**DIRECTIONS FOR THIS TASK:**
Somewhere below, one line contains "Instruction: Reload the localhost:4200 page" and a later line contains "Open localnetwork (BEASTMAKER)". Output those two lines and everything between them exactly, and nothing else.

**DATA FOR THIS TASK:**
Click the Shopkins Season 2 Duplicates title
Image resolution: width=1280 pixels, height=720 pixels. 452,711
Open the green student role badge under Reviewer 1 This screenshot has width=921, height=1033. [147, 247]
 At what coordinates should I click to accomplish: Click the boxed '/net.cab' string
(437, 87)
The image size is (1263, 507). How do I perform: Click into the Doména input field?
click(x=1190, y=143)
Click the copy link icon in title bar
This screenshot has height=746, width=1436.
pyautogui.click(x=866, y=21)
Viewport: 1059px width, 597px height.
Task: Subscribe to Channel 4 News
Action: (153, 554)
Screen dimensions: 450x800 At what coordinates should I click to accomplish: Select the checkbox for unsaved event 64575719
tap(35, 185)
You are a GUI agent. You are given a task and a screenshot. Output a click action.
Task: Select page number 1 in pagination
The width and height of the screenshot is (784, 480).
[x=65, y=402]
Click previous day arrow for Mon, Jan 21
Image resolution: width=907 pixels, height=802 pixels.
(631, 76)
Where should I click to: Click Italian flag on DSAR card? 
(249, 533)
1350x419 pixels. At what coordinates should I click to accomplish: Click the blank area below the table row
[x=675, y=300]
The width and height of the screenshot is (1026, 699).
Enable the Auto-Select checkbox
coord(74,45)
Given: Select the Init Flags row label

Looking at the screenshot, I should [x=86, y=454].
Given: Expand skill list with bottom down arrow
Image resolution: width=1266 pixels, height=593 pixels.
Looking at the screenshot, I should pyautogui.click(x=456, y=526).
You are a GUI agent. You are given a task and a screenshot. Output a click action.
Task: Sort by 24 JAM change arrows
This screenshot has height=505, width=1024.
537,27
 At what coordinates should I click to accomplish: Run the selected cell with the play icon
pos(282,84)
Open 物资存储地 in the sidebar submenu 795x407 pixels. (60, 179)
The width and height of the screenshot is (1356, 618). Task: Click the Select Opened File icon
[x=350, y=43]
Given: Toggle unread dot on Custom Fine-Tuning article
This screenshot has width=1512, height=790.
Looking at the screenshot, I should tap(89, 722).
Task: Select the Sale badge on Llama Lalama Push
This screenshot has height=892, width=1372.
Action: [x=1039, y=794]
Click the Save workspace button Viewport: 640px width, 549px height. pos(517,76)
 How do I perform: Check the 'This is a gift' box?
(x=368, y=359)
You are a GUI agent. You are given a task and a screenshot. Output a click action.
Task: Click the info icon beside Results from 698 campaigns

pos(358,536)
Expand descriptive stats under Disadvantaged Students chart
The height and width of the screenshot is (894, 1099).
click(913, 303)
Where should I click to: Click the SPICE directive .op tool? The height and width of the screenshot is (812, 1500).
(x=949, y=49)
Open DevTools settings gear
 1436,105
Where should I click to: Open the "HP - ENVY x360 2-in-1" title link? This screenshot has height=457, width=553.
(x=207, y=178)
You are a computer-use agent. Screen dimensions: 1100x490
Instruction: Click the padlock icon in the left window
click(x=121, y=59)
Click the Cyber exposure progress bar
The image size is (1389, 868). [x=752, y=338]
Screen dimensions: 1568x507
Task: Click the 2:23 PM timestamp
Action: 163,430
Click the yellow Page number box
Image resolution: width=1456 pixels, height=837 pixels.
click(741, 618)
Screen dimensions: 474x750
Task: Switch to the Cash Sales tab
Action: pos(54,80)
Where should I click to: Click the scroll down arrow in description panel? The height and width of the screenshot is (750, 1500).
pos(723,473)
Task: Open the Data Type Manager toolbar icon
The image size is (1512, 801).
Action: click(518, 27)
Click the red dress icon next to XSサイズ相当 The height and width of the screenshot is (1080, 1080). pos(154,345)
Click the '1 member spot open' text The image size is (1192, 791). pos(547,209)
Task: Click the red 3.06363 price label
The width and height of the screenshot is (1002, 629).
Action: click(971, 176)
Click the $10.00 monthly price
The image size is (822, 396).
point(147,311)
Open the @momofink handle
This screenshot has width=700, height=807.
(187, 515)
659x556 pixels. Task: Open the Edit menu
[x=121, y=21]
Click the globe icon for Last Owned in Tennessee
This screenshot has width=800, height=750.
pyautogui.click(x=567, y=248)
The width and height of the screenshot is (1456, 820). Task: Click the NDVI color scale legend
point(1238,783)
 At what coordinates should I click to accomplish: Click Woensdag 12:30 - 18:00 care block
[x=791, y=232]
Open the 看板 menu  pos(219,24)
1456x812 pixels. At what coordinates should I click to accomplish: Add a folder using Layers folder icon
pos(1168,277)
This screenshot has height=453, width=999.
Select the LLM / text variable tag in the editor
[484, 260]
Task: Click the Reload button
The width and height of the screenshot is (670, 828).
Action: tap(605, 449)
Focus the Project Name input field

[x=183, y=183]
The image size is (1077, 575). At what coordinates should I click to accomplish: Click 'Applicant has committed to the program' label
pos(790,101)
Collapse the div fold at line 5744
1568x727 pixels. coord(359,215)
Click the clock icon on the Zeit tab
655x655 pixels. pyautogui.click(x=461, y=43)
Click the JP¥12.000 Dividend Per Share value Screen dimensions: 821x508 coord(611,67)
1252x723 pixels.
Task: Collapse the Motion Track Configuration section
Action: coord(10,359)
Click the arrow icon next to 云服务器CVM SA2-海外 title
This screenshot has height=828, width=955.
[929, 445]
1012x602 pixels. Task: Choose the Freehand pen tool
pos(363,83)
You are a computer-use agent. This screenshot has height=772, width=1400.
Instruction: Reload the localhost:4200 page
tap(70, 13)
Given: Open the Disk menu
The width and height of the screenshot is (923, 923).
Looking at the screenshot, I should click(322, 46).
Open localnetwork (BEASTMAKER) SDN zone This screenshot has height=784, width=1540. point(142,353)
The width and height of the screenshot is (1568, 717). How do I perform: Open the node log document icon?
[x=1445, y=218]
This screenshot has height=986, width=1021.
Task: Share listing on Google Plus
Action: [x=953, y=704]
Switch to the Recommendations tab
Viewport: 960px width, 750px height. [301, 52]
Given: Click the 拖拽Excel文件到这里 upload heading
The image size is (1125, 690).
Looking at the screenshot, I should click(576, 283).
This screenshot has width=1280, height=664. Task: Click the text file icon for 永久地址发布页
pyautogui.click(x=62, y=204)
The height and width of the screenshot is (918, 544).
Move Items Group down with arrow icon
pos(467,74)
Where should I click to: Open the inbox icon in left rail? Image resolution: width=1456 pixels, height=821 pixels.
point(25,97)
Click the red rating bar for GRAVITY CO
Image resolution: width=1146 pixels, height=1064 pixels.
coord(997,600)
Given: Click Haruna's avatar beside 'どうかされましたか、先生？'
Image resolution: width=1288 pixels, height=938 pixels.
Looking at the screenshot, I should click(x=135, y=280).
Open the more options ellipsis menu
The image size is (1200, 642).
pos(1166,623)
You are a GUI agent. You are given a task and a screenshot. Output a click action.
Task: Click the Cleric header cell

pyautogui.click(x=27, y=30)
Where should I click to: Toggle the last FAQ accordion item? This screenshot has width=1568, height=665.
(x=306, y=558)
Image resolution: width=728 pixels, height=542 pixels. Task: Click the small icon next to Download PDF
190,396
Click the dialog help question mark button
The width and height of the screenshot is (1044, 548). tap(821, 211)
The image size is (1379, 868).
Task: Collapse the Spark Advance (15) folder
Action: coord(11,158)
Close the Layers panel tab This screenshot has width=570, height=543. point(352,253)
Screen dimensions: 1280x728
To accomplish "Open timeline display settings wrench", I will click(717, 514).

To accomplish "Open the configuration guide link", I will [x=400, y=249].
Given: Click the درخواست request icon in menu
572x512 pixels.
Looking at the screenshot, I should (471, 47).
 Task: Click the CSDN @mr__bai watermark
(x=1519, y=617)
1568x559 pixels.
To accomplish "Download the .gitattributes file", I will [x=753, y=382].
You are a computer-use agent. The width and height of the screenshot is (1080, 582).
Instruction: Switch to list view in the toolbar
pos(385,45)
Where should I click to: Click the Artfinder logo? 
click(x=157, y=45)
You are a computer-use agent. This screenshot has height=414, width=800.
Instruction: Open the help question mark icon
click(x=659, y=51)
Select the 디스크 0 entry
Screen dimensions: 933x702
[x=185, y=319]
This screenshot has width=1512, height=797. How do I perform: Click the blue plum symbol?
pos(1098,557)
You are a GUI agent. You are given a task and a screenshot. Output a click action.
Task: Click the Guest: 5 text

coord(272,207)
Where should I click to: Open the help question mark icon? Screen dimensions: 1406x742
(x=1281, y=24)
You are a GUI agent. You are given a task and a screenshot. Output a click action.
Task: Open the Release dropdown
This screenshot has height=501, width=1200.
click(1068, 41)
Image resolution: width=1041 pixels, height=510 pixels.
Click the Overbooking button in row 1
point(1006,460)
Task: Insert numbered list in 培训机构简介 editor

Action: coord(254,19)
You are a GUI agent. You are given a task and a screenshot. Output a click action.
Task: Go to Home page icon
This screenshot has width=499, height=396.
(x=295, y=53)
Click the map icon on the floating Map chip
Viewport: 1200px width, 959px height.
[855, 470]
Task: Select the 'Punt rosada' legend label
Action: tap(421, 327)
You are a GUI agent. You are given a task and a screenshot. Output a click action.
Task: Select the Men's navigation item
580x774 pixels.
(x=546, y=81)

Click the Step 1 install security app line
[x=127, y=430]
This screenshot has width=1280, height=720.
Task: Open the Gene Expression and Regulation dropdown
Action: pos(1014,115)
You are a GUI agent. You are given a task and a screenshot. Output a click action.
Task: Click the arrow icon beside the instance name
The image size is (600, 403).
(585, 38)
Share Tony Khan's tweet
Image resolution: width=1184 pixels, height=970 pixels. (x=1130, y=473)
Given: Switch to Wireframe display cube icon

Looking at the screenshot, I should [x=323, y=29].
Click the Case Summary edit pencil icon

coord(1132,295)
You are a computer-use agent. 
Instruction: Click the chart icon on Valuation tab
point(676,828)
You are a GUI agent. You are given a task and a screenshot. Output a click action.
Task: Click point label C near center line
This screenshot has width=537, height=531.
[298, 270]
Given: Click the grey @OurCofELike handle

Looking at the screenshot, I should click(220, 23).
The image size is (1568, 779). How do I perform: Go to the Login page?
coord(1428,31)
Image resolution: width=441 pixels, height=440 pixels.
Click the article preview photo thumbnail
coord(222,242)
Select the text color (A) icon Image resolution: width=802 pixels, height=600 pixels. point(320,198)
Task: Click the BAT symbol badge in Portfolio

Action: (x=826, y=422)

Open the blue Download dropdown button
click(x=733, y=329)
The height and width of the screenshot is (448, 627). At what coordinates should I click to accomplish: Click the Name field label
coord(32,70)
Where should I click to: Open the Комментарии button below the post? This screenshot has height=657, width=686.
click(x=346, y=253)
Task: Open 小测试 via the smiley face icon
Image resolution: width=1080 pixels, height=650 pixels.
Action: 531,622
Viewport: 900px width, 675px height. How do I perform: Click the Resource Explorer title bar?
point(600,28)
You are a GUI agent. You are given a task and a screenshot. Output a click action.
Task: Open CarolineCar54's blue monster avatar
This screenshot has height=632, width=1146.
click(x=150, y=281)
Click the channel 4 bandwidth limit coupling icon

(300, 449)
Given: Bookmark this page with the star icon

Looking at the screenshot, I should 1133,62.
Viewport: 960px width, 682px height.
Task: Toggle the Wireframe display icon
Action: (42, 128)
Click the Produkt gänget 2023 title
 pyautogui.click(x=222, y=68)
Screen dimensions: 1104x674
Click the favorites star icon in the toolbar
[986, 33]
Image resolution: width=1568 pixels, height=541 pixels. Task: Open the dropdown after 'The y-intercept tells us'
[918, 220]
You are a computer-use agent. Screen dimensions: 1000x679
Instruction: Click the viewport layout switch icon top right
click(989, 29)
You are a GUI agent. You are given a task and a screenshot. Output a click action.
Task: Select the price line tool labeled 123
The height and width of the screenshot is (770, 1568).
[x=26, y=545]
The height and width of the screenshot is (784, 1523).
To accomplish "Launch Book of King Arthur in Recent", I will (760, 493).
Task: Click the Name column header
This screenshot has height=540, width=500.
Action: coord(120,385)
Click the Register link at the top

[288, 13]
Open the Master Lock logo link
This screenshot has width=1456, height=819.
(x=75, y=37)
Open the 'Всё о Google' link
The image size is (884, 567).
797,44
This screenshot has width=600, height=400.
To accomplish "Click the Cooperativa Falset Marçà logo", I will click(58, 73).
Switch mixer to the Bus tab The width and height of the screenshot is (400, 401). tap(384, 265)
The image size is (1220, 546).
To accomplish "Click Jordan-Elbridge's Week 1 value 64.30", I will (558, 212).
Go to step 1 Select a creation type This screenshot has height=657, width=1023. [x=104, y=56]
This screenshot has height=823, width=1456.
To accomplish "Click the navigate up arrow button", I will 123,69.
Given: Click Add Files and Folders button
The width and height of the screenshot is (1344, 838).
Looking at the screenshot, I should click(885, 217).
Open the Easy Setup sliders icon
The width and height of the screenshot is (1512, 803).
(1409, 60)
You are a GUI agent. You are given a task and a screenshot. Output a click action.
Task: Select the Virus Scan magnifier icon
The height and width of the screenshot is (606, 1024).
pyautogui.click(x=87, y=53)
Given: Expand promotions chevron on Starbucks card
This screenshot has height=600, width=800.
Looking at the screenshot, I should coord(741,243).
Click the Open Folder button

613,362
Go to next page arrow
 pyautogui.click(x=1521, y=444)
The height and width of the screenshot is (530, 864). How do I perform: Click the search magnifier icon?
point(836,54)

**ANSWER BELOW:**
Instruction: Reload the localhost:4200 page
tap(70, 13)
Given: Open the Disk menu
The width and height of the screenshot is (923, 923).
Looking at the screenshot, I should click(322, 46).
Open localnetwork (BEASTMAKER) SDN zone This screenshot has height=784, width=1540. point(142,353)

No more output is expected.